Moscow, April 24 (AP): Thousands of sombre and teary-eyed mourners shuffled past the open coffin of former President Boris Yeltsin today, lighting candles and crossing themselves to the sound of Orthodox prayers.

Former US Presidents George H. W. Bush and Bill Clinton were to attend tomorrow’s funeral service that culminates with Yeltsin’s burial at the landmark Novodivechy Cemetery. Another prominent foe of communism, Polish Nobel Laureate Lech Walesa, was also scheduled to attend.

Other nations, however, were sending middle-tier diplomats and retired politicians — a reflection both of the funeral’s quick timing but also perhaps of Yeltsin’s uncertain legacy as unsteady democrat, communist scourge and incomplete reformer.

Yeltsin, the first President of post-Soviet Russia who served as one of the pallbearers of the Soviet state, died of heart failure yesterday. He was 76.

Russians queued under overcast skies to pass through metal detectors and the towering metal doors of the Christ the Saviour Cathedral on the banks of the Moscow River. The gold-domed edifice is a replica of the original, which was blown up by the Soviet authorities in 1931 just a few months after Yeltsin’s birth, and rebuilt during his presidency.

Inside, white-robed Orthodox priests chanted prayers and swung censers.

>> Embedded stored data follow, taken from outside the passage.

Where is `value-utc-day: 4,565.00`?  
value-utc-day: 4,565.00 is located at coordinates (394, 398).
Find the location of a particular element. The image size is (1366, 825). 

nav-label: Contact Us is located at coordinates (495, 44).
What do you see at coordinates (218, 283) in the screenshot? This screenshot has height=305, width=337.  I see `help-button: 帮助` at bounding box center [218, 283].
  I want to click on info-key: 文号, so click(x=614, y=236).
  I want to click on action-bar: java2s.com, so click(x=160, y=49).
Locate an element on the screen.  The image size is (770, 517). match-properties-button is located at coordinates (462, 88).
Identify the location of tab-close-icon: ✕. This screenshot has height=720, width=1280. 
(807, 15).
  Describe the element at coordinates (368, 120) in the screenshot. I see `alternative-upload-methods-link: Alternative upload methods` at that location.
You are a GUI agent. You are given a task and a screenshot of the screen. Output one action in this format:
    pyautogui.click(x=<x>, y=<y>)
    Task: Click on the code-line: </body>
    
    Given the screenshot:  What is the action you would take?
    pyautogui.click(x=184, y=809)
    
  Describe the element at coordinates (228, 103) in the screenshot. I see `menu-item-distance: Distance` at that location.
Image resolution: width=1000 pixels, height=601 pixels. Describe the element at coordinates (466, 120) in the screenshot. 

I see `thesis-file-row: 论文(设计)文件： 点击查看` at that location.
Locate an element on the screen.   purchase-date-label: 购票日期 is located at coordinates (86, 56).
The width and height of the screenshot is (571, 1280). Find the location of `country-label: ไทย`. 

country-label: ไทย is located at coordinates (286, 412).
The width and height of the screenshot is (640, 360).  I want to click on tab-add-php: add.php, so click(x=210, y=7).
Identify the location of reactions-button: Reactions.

Yeltsin’s widow, Naina, and his two daughters sat dressed in black alongside the casket, which was draped in the Russian tricolour in the centre of the cathedral’s nave. An honour guard stood nearby.

Officials estimated that around 4,000 people had paid their respects by early evening.

“I followed Yeltsin as soon as he appeared, I followed him everywhere.... He was the first honest and decent President,” said Taisiya Shlyonova, a 75-year-old pensioner. The mourners were mostly middle-aged or older.

“There are good and bad things about him, but he will remain in history for his one great achievement: he buried communism,” Alexander Bolshakov, a 44-year-old teacher, said as he waited to enter the cathedral.

The Soviet Union was an atheist state, so it seemed fitting Russia’s first post-Soviet president was accorded religious rites.

Though he made appearances at church services, Yeltsin was not regarded as an overtly pious man, but the Russian Orthodox Church was grateful for his support.

“By his strength, he helped the restoration of the proper role of the Russian Orthodox Church in the life of the country and its people,” church spokesman Metropolitan Kirill said in a statement.

Yeltsin’s burial will also break with Soviet traditions. Unlike most of the leaders of the USSR, he will not be interred in the cold formality of the burial ground at the Kremlin walls; instead, his grave will be a plot at Novodevichy Cemetery, a leafy and comforting expanse next to Moscow’s most famous monastery.

It is largely a burial site for dreamers and artists, rather than politicians, including writers Anton Chekhov and Mikhail Bulgakov and composer Sergei Prokofiev. It is also the resting place of Soviet leader Nikita Khrushchev — a maverick with simple tastes and often crude manners, like Yeltsin.